SHORT PROBLEM 1: In the satellite dish installation thread, how long does the first poster say it took to install and aim the dish?
SHORT PROBLEM 2: Condense the paragraph beginning "Yes, I had the" in the satellite dish installation thread into two or three short sentences, keeping its main facts.
SHORT PROBLEM 3: Pick up the satellite dish installation thread after its final post and carry the discussion forward.

EXTRACTED TEXT:
Yes, I had the "professional install" and reinstalled it my self after the dish moved for the third time. Hasn't moved since I reinstalled and aimed the dish myself. As long as the mast is level you can just set the dish according to the setup guide and fine tune it in. It took me less than an hour to install and aim the dish correctly.


----------



## curt8403 (Dec 27, 2007)

dieseladdict said:


> Looks like I'll be buying the free dish from another provider then. :nono:


sorry, but are you really willing to pay someone like solid signal 99 and then have to install it yourself?


----------



## Earl Bonovich (Nov 15, 2005)

curt8403 said:


> sorry, but are you really willing to pay someone like solid signal 99 and then have to install it yourself?


For a lot of us... the the day off from work, or not having to wait three-four weeks for a weekend install..

That $99 is very much worth it.


----------



## kevinturcotte (Dec 19, 2006)

Some of us prefer to do out own installs anyway, even if we could get an appointment in the next 5 minutes.


----------



## PoitNarf (Aug 19, 2006)

kturcotte said:


> Some of us prefer to do out own installs anyway, even if we could get an appointment in the next 5 minutes.

DATA SHOWN:
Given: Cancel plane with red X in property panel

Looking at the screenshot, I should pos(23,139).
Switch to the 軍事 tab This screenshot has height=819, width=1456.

TASK ANSWER 1: Less than an hour.

TASK ANSWER 2: After a professional install, the dish moved three times, so the poster reinstalled and aimed it and it hasn't moved since. With a level mast, the dish can be set by the setup guide and fine-tuned. The whole job took under an hour.

TASK ANSWER 3:
+1


----------



## dieseladdict (Dec 24, 2007)

curt8403 said:


> sorry, but are you really willing to pay someone like solid signal 99 and then have to install it yourself?


Certainly no disrespect for anyone doing installs. Its a service that I don't require.

We should have the option to DIY.


----------



## curt8403 (Dec 27, 2007)

dieseladdict said:


> Certainly no disrespect for anyone doing installs. Its a service that I don't require.
> 
> We should have the option to DIY.


agree, I helped the installer when I was installed, and when my parents were installed, but my time is worth more than the lousy 20 I would save by a self install

Each has his own preferences.


----------



## tfederov (Nov 18, 2005)

kturcotte said:


> Some of us prefer to do out own installs anyway, even if we could get an appointment in the next 5 minutes.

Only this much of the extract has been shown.